§ Instructions to follow
Could the whole of the data below be written out verbatim?

:::::

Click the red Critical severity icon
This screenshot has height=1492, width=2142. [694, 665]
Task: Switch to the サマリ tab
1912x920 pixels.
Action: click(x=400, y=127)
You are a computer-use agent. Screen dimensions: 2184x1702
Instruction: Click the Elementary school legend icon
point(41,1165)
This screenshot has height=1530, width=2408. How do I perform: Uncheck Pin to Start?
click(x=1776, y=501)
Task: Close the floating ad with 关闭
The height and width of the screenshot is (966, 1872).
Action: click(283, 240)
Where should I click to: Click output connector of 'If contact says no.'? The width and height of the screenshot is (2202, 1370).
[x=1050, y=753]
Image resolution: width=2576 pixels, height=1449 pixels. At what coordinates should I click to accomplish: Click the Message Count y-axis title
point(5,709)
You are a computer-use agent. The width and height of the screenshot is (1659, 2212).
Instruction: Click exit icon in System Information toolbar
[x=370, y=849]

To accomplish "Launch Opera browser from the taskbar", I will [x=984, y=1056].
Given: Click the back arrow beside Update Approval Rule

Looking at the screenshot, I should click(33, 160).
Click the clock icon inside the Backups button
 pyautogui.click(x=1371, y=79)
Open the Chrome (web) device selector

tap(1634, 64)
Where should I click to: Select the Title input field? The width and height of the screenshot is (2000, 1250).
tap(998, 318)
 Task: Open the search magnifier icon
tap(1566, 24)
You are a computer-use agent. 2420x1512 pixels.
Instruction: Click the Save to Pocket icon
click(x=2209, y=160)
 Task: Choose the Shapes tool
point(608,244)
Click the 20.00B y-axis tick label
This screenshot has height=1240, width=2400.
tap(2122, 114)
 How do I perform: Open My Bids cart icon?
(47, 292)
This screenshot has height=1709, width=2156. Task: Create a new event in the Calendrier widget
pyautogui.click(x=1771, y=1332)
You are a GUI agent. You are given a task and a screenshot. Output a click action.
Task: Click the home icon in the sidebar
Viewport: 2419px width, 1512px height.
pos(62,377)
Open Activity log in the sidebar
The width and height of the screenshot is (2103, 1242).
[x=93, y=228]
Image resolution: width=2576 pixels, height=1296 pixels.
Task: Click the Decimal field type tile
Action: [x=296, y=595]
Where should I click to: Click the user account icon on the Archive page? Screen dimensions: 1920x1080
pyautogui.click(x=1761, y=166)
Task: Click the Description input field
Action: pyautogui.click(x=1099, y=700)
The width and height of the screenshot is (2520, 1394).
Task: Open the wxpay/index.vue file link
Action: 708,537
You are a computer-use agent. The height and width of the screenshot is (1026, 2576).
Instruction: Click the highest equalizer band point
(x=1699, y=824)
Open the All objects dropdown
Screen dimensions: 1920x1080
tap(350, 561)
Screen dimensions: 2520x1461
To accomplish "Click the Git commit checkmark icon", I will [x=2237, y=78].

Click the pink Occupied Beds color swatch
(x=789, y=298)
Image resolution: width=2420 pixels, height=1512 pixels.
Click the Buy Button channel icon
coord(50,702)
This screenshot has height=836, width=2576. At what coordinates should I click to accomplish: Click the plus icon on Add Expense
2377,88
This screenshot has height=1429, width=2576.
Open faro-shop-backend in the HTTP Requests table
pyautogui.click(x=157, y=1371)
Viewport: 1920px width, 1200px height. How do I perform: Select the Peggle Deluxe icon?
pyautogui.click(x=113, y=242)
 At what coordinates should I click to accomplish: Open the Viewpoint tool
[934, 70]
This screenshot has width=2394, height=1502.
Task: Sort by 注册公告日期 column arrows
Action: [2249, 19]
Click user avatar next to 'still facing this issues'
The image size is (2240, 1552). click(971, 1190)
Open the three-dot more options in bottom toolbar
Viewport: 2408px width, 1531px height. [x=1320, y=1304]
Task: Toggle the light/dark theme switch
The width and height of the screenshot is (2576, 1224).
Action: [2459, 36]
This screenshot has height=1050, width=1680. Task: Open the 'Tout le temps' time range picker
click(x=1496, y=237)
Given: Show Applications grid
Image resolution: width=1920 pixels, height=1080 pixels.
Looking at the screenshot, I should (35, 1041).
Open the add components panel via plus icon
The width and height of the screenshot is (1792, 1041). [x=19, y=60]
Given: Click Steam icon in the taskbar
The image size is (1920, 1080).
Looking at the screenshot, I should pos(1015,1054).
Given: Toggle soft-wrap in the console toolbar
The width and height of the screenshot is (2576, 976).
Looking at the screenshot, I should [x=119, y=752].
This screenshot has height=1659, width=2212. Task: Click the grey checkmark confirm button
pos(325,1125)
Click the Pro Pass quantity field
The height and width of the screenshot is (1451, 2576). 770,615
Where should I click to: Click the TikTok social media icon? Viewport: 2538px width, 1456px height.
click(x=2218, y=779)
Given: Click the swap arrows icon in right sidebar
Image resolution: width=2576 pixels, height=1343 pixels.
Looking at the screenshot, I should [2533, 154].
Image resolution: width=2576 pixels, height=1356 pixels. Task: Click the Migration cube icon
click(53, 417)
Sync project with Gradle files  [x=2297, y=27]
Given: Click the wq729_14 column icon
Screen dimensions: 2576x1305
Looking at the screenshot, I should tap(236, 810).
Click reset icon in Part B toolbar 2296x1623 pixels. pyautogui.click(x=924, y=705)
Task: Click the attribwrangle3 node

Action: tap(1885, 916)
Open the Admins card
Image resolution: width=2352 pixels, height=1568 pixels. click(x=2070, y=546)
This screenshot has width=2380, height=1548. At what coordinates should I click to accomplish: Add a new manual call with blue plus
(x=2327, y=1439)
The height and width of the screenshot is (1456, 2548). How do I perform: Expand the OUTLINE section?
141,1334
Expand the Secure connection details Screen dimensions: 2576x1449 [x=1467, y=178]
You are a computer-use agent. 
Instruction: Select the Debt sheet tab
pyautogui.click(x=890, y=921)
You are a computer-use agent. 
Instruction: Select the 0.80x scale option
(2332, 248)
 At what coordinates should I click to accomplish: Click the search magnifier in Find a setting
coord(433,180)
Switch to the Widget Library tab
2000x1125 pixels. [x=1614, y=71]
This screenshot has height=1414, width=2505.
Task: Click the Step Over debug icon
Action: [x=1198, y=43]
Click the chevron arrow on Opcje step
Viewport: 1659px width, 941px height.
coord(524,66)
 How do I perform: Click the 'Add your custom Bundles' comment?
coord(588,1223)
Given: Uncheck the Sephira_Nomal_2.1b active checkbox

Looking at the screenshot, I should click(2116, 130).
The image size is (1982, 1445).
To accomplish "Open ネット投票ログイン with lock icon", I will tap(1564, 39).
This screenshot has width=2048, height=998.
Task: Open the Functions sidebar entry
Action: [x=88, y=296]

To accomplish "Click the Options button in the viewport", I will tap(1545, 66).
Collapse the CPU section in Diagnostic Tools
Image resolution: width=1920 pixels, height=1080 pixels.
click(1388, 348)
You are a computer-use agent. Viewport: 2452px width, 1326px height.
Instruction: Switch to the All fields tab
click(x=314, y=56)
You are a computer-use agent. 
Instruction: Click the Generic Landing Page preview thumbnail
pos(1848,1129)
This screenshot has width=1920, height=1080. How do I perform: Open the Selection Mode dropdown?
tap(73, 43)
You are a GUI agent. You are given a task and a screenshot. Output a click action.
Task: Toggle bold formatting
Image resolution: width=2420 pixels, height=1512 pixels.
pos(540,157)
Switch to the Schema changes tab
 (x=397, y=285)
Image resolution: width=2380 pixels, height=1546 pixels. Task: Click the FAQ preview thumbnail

:::::

§ Written response
Click the red Critical severity icon
This screenshot has height=1492, width=2142. [694, 665]
Task: Switch to the サマリ tab
1912x920 pixels.
Action: click(x=400, y=127)
You are a computer-use agent. Screen dimensions: 2184x1702
Instruction: Click the Elementary school legend icon
point(41,1165)
This screenshot has height=1530, width=2408. How do I perform: Uncheck Pin to Start?
click(x=1776, y=501)
Task: Close the floating ad with 关闭
The height and width of the screenshot is (966, 1872).
Action: click(283, 240)
Where should I click to: Click output connector of 'If contact says no.'? The width and height of the screenshot is (2202, 1370).
[x=1050, y=753]
Image resolution: width=2576 pixels, height=1449 pixels. At what coordinates should I click to accomplish: Click the Message Count y-axis title
point(5,709)
You are a computer-use agent. The width and height of the screenshot is (1659, 2212).
Instruction: Click exit icon in System Information toolbar
[x=370, y=849]

To accomplish "Launch Opera browser from the taskbar", I will [x=984, y=1056].
Given: Click the back arrow beside Update Approval Rule

Looking at the screenshot, I should click(33, 160).
Click the clock icon inside the Backups button
 pyautogui.click(x=1371, y=79)
Open the Chrome (web) device selector

tap(1634, 64)
Where should I click to: Select the Title input field? The width and height of the screenshot is (2000, 1250).
tap(998, 318)
 Task: Open the search magnifier icon
tap(1566, 24)
You are a computer-use agent. 2420x1512 pixels.
Instruction: Click the Save to Pocket icon
click(x=2209, y=160)
 Task: Choose the Shapes tool
point(608,244)
Click the 20.00B y-axis tick label
This screenshot has height=1240, width=2400.
tap(2122, 114)
 How do I perform: Open My Bids cart icon?
(47, 292)
This screenshot has height=1709, width=2156. Task: Create a new event in the Calendrier widget
pyautogui.click(x=1771, y=1332)
You are a GUI agent. You are given a task and a screenshot. Output a click action.
Task: Click the home icon in the sidebar
Viewport: 2419px width, 1512px height.
pos(62,377)
Open Activity log in the sidebar
The width and height of the screenshot is (2103, 1242).
[x=93, y=228]
Image resolution: width=2576 pixels, height=1296 pixels.
Task: Click the Decimal field type tile
Action: [x=296, y=595]
Where should I click to: Click the user account icon on the Archive page? Screen dimensions: 1920x1080
pyautogui.click(x=1761, y=166)
Task: Click the Description input field
Action: pyautogui.click(x=1099, y=700)
The width and height of the screenshot is (2520, 1394).
Task: Open the wxpay/index.vue file link
Action: 708,537
You are a computer-use agent. The height and width of the screenshot is (1026, 2576).
Instruction: Click the highest equalizer band point
(x=1699, y=824)
Open the All objects dropdown
Screen dimensions: 1920x1080
tap(350, 561)
Screen dimensions: 2520x1461
To accomplish "Click the Git commit checkmark icon", I will [x=2237, y=78].

Click the pink Occupied Beds color swatch
(x=789, y=298)
Image resolution: width=2420 pixels, height=1512 pixels.
Click the Buy Button channel icon
coord(50,702)
This screenshot has height=836, width=2576. At what coordinates should I click to accomplish: Click the plus icon on Add Expense
2377,88
This screenshot has height=1429, width=2576.
Open faro-shop-backend in the HTTP Requests table
pyautogui.click(x=157, y=1371)
Viewport: 1920px width, 1200px height. How do I perform: Select the Peggle Deluxe icon?
pyautogui.click(x=113, y=242)
 At what coordinates should I click to accomplish: Open the Viewpoint tool
[934, 70]
This screenshot has width=2394, height=1502.
Task: Sort by 注册公告日期 column arrows
Action: [2249, 19]
Click user avatar next to 'still facing this issues'
The image size is (2240, 1552). click(971, 1190)
Open the three-dot more options in bottom toolbar
Viewport: 2408px width, 1531px height. [x=1320, y=1304]
Task: Toggle the light/dark theme switch
The width and height of the screenshot is (2576, 1224).
Action: [2459, 36]
This screenshot has height=1050, width=1680. Task: Open the 'Tout le temps' time range picker
click(x=1496, y=237)
Given: Show Applications grid
Image resolution: width=1920 pixels, height=1080 pixels.
Looking at the screenshot, I should (35, 1041).
Open the add components panel via plus icon
The width and height of the screenshot is (1792, 1041). [x=19, y=60]
Given: Click Steam icon in the taskbar
The image size is (1920, 1080).
Looking at the screenshot, I should pos(1015,1054).
Given: Toggle soft-wrap in the console toolbar
The width and height of the screenshot is (2576, 976).
Looking at the screenshot, I should [x=119, y=752].
This screenshot has height=1659, width=2212. Task: Click the grey checkmark confirm button
pos(325,1125)
Click the Pro Pass quantity field
The height and width of the screenshot is (1451, 2576). 770,615
Where should I click to: Click the TikTok social media icon? Viewport: 2538px width, 1456px height.
click(x=2218, y=779)
Given: Click the swap arrows icon in right sidebar
Image resolution: width=2576 pixels, height=1343 pixels.
Looking at the screenshot, I should [2533, 154].
Image resolution: width=2576 pixels, height=1356 pixels. Task: Click the Migration cube icon
click(53, 417)
Sync project with Gradle files  [x=2297, y=27]
Given: Click the wq729_14 column icon
Screen dimensions: 2576x1305
Looking at the screenshot, I should tap(236, 810).
Click reset icon in Part B toolbar 2296x1623 pixels. pyautogui.click(x=924, y=705)
Task: Click the attribwrangle3 node

Action: tap(1885, 916)
Open the Admins card
Image resolution: width=2352 pixels, height=1568 pixels. click(x=2070, y=546)
This screenshot has width=2380, height=1548. At what coordinates should I click to accomplish: Add a new manual call with blue plus
(x=2327, y=1439)
The height and width of the screenshot is (1456, 2548). How do I perform: Expand the OUTLINE section?
141,1334
Expand the Secure connection details Screen dimensions: 2576x1449 [x=1467, y=178]
You are a computer-use agent. 
Instruction: Select the Debt sheet tab
pyautogui.click(x=890, y=921)
You are a computer-use agent. 
Instruction: Select the 0.80x scale option
(2332, 248)
 At what coordinates should I click to accomplish: Click the search magnifier in Find a setting
coord(433,180)
Switch to the Widget Library tab
2000x1125 pixels. [x=1614, y=71]
This screenshot has height=1414, width=2505.
Task: Click the Step Over debug icon
Action: [x=1198, y=43]
Click the chevron arrow on Opcje step
Viewport: 1659px width, 941px height.
coord(524,66)
 How do I perform: Click the 'Add your custom Bundles' comment?
coord(588,1223)
Given: Uncheck the Sephira_Nomal_2.1b active checkbox

Looking at the screenshot, I should click(2116, 130).
The image size is (1982, 1445).
To accomplish "Open ネット投票ログイン with lock icon", I will tap(1564, 39).
This screenshot has width=2048, height=998.
Task: Open the Functions sidebar entry
Action: [x=88, y=296]

To accomplish "Click the Options button in the viewport", I will tap(1545, 66).
Collapse the CPU section in Diagnostic Tools
Image resolution: width=1920 pixels, height=1080 pixels.
click(1388, 348)
You are a computer-use agent. Viewport: 2452px width, 1326px height.
Instruction: Switch to the All fields tab
click(x=314, y=56)
You are a computer-use agent. 
Instruction: Click the Generic Landing Page preview thumbnail
pos(1848,1129)
This screenshot has width=1920, height=1080. How do I perform: Open the Selection Mode dropdown?
tap(73, 43)
You are a GUI agent. You are given a task and a screenshot. Output a click action.
Task: Toggle bold formatting
Image resolution: width=2420 pixels, height=1512 pixels.
pos(540,157)
Switch to the Schema changes tab
 (x=397, y=285)
Image resolution: width=2380 pixels, height=1546 pixels. Task: Click the FAQ preview thumbnail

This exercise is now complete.